Implementing the new translation of the Mass on the first Sunday of Advent is excellent timing. After all, Advent is an opportunity to consider the spiritual life and make improvements where necessary. The revisions of the Mass are useful starting points when pondering the state of our souls.
Perhaps the change most relevant to spiritual renewal is the addition of these words to the Confiteor: “through my fault, through my fault, through my most grievous fault.” In this day and age, the very reality of sin is often denied, and Advent is seen, not as a penitential season, but as an extended preview of Christmas festivities. The new translation restores sanity to our perspective by returning to the original emphasis on human sinfulness – and, as a logical consequence, on our desperate need for a Savior.

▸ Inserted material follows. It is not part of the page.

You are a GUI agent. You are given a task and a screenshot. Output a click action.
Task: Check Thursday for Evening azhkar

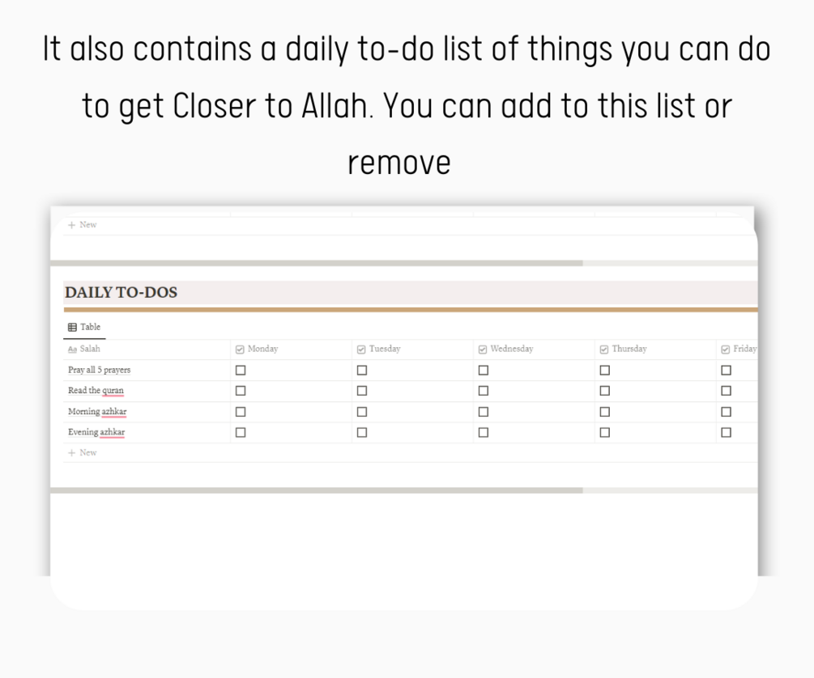click(605, 432)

St. Paul tells us that he glories in his weakness, for when he is weak, he relies on God’s power. Similarly, when we say the new translation of the Confiteor, we can meditate more on our own weakness, our own spiritual poverty, and on the deepest longing of our hearts – the longing for a God whose red blood washes us white as snow.
However, the new translation also reminds us that not all of us will benefit from the merciful outpouring of Christ’s blood. At the consecration of the Eucharist, the priest now repeats Christ’s words, proclaiming the sacrifice of the Cross effective “for many” – but not for all. Only those who, responding to God’s prevenient grace, repent of their sins and embrace the Lord will be saved.
Thus we must heed the cry of St. John the Baptist to “make ready the way of the Lord, make straight His paths” (Luke 3:4) by spending extra time in spiritual reading and prayer, going to Confession and Holy Communion, and practicing little acts of charity and self-denial. These activities prepare us not only for Christ’s coming at Christmas, but also for His Second Coming at the end of the world.
Let us use this Advent as an opportunity to recall our own sinfulness and our own profound need for redemption as we make ourselves ready for the coming of the all-merciful Redeemer, Who not only comes to us as the Divine Infant at Christmas, but Who, out of incomprehensible and infinite love, comes right into our hearts every Sunday in Holy Communion.